* EXERCISE OBJECTIVE: In the data below, find every line with the word "computer" and copy it.

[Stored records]
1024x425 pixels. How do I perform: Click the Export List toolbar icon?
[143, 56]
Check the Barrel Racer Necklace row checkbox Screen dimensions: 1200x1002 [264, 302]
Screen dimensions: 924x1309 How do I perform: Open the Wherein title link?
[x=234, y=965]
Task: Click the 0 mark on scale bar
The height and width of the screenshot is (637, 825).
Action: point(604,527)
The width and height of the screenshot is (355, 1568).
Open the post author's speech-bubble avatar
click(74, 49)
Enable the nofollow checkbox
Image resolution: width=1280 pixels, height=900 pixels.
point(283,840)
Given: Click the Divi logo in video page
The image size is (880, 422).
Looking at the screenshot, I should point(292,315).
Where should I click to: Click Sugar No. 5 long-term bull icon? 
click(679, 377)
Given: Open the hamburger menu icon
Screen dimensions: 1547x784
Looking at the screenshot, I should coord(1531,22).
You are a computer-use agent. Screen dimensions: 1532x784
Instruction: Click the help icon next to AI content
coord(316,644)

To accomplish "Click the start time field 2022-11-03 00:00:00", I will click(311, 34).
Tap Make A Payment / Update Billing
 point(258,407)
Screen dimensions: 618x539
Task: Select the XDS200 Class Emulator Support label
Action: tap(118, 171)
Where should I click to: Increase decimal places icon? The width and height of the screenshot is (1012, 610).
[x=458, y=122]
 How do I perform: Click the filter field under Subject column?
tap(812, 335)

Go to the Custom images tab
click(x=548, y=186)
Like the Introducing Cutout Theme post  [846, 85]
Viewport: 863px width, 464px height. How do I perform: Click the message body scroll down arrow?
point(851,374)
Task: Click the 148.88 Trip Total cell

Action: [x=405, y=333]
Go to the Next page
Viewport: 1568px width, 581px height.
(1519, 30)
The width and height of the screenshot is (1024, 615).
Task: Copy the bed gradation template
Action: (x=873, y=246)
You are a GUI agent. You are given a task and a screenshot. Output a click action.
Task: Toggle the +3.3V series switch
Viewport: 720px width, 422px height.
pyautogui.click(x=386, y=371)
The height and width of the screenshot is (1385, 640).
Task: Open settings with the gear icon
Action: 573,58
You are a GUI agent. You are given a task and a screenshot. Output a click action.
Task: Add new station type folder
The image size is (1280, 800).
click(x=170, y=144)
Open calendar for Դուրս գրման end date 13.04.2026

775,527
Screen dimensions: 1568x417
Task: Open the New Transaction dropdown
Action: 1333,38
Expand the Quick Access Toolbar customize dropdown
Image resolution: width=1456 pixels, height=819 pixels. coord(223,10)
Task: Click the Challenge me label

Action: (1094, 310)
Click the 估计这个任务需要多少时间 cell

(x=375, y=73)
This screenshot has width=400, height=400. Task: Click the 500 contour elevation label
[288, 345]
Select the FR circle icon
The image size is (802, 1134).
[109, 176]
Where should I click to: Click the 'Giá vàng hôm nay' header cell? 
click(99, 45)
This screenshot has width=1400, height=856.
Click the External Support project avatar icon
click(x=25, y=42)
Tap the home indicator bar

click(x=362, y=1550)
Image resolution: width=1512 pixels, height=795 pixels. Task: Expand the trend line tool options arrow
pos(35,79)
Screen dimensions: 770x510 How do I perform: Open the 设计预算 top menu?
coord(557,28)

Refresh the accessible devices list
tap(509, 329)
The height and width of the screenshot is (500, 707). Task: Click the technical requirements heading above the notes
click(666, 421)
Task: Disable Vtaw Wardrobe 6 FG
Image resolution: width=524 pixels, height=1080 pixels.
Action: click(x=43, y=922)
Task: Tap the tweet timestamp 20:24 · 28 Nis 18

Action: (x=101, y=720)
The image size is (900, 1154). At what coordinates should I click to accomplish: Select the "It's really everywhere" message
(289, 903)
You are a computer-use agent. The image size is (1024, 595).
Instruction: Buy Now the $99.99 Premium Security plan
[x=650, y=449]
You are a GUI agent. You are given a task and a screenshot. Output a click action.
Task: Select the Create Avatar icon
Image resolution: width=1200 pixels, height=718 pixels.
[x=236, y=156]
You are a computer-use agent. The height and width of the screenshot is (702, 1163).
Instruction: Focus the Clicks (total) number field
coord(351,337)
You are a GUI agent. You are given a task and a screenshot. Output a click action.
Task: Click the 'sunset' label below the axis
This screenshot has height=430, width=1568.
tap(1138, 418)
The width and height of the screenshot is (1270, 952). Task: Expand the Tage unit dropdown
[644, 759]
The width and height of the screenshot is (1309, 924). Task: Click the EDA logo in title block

* RESPONSE FOR THIS EXERCISE:
You are a computer-use agent. Screen dimensions: 1532x784
You are a computer-use agent. The image size is (1024, 595).
You are a computer-use agent. The height and width of the screenshot is (702, 1163).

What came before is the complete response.